C'est une habitude chez certains, ce n'est pas délibéré, « ça nous dépasse, c'est une pulsion. Un mot vient à la place d'une action », explique la psychanalyste Nouria Gründler. Mais pourquoi nous adressons-nous ainsi à nous-mêmes, à voix haute ? Selon Ethan Kross, professeur de psychologie à l'université du Michigan, formuler les choses permet vraiment de les voir de manière plus objective. « La langue fournit un outil pour prendre de la distance avec nos expériences personnelles quand nous réfléchissons à nos vies. Et c'est vraiment la raison pour laquelle c'est utile. » Cela améliore les compétences et les connaissances des personnes concernées.

S'encourager
Ethan Kross a étudié avec ses collègues l'impact de la « conversation personnelle interne ». Il a remarqué que nombreux de leurs patients se parlaient à la deuxième et troisième personne du singulier, « Tu peux le faire », « Jane peut le faire » au lieu de « Je peux le faire ». Rien d'étonnant pour le professeur de psychologie. Cela souligne la distance prise vis-à-vis de soi-même. Une distance nécessaire puisque chacun sait bien que nous sommes de bien meilleurs conseillers pour nos amis que pour nous-mêmes. « L'une des raisons-clés pour lesquelles nous sommes capables de les conseiller, c'est parce que nous ne sommes pas concernés. » Se dire « tu » ou « il » permet de se décentrer et d'apprécier la situation de façon moins émotionnelle. Selon Nouria Gründler, en procédant de la sorte, « nous ne répondons pas à nous-mêmes, mais à l'injonction de l'autre. L'autre, on le construit avec l'image idéale que l'on se fait de soi. »

Se concentrer
Se parler à soi-même, « c'est un bon moyen de mémorisation des leçons pour les enfants », explique une psychothérapeute française. Pour Gary Lupyan, chercheur et professeur de psychologie à l'université du Wisconsin-Madison, parler à voix haute en cherchant quelque chose aide à le trouver plus vite. « L'idée est : si vous entendez un mot, est-ce que ça vous aide à voir quelque chose ? » Gary Lupyan a réalisé une série d'expériences avec des collègues où ils demandaient à des sujets de chercher différents objets dans différentes situations. Par exemple, chercher une photo d'une banane parmi 20 photos d'articles aléatoires. Miracle, les sujets qui disaient le mot à voix haute trouvaient la photo plus rapidement, car ils étaient concentrés sur la couleur et la forme du fruit. Mais c'est une manière de faire qui a des limites. Si le sujet ne sait pas à quoi ressemble l'objet recherché, se le demander à voix haute ne sert à rien et pourrait même le ralentir, affirme Gary Lupyan.

Une autre étude, publiée dans Procedia-Social and Behavioral Sciences, a réuni 72 étudiants sélectionnés au hasard sur un échantillon de 187 étudiants pratiquant le basket. Répartis en 3 groupes de 24 personnes, les joueurs d'un groupe devaient se motiver personnellement, alors que ceux d'un autre avaient pour devoir de se donner des instructions à eux-mêmes à voix haute. Il s'est avéré que les basketteurs qui se conseillaient personnellement augmentaient leur concentration, leur stratégie et leur technique. Dans la vraie vie, Kristin Wong compare cette capacité à celle de monter un meuble Ikea.
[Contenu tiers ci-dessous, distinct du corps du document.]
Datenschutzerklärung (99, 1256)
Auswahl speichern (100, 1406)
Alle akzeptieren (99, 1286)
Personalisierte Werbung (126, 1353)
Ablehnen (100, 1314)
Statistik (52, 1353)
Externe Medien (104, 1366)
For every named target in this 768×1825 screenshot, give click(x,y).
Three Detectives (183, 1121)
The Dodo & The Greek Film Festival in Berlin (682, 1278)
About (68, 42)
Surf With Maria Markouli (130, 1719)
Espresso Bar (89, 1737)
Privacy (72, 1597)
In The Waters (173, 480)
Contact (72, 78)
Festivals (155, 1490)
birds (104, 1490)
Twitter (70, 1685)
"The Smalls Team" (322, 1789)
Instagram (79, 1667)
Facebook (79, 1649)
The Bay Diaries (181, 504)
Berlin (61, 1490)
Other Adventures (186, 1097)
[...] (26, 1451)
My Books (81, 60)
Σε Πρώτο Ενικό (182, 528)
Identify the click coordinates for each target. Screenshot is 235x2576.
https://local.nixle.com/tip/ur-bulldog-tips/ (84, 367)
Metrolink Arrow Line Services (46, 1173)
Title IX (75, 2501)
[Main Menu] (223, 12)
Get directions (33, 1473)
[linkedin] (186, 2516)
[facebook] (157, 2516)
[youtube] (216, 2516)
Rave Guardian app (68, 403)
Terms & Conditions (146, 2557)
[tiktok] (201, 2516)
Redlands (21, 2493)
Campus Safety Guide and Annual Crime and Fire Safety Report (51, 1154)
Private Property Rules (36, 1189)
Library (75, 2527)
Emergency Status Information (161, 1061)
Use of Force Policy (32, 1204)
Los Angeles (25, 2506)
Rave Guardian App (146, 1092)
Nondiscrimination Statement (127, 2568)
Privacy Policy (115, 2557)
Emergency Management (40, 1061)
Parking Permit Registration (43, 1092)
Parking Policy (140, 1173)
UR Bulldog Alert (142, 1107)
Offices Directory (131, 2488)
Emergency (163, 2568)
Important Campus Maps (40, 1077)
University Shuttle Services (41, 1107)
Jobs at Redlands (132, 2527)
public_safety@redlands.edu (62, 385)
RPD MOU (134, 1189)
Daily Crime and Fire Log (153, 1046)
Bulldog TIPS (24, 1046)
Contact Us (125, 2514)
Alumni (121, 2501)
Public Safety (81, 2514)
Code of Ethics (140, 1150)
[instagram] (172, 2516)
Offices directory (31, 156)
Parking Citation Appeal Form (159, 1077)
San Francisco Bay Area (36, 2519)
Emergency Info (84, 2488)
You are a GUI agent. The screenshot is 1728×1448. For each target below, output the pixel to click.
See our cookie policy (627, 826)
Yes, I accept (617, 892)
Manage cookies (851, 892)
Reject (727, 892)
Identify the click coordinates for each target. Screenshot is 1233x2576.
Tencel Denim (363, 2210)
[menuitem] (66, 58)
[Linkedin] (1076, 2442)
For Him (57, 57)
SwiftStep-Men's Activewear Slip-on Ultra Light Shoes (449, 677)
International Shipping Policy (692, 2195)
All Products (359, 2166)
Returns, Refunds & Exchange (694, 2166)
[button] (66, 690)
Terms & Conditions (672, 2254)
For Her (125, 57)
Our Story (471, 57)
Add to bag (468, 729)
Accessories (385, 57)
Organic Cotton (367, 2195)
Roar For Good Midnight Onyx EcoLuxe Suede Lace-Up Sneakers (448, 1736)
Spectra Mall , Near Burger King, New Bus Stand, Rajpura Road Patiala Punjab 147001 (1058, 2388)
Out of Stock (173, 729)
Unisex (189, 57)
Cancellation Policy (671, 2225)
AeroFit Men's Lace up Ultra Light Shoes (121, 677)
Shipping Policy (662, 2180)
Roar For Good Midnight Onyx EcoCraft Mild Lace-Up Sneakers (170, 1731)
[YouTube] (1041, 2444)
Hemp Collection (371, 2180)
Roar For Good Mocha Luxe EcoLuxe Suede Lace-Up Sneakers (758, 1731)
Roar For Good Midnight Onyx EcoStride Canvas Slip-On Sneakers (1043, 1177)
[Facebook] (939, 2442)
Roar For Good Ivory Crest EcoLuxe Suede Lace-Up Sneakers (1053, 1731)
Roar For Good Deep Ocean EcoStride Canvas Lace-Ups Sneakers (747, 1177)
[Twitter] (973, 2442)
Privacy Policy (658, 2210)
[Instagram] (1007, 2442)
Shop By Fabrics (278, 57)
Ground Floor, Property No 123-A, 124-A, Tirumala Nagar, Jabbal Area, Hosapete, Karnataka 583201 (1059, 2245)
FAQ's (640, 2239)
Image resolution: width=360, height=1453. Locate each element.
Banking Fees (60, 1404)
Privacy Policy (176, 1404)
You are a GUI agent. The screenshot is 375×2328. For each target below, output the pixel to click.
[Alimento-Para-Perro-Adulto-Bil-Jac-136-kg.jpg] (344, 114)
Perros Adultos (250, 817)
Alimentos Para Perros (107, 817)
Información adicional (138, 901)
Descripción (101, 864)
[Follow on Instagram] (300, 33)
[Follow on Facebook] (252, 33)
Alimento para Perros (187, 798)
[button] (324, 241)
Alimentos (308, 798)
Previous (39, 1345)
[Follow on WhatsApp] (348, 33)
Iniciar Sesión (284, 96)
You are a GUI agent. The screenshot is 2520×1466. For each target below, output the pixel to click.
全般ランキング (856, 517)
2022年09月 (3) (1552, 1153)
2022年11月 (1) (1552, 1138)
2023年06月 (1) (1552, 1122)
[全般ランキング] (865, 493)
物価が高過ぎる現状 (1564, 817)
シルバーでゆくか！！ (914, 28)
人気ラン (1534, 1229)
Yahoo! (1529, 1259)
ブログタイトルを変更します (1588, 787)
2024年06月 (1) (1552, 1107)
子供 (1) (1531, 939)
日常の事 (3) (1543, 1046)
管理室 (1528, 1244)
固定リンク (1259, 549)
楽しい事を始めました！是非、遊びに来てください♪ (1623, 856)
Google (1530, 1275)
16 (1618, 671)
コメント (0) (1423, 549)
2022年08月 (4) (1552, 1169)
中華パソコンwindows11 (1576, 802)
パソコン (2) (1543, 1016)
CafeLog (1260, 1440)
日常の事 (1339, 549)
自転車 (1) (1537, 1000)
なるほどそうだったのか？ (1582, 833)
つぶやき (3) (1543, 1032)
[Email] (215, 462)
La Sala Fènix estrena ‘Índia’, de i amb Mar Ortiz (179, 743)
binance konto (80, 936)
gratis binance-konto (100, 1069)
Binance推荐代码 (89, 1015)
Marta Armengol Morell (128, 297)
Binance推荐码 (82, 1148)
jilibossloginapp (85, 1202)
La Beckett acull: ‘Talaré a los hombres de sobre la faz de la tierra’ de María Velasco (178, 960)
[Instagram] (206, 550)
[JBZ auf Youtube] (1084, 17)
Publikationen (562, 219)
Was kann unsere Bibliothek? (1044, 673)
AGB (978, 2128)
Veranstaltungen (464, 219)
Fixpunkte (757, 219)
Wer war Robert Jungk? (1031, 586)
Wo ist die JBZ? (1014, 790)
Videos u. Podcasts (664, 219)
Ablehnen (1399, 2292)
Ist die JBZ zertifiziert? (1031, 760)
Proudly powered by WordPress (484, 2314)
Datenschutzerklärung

Pour Frank Ghinassi, vice-président et directeur du département de psychologie à l'UPMC Western Psychiatric Institute and Clinic, ce procédé permettrait de se préparer au mieux à une situation particulière, par exemple un entretien d'embauche. « Parler tout seul vous permet d'imaginer plusieurs scénarios et de préparer différentes réactions et stratégies », a rapporté Today sur son site.
Contrôler ses angoisses

Enfin, l'autoconversation peut aider à « se rassurer, contrôler ses angoisses, prendre conscience de ses propres pensées et les structurer », explique la psychothérapeute Cécile Bouvet-Jacques. Certains individus ont pu connaître des événements tragiques et se parler à eux-mêmes peut les aider à « s'approprier leur propre histoire, leur souffrance ». Pour elle, se parler à voix haute est un moyen de comprendre et d'exprimer ses sentiments.

En quoi est-ce différent d'un journal intime ? « Parler à voix haute, c'est spontané, impulsif. Écrire, c'est réfléchi, ça laisse une trace. » Nouria Gründler abonde : « Écrire, c'est socialiser quelque chose, c'est supposer que quelqu'un d'autre va le lire. » Pour ceux qui ont peur du regard des autres, se parler est une solution plus adaptée.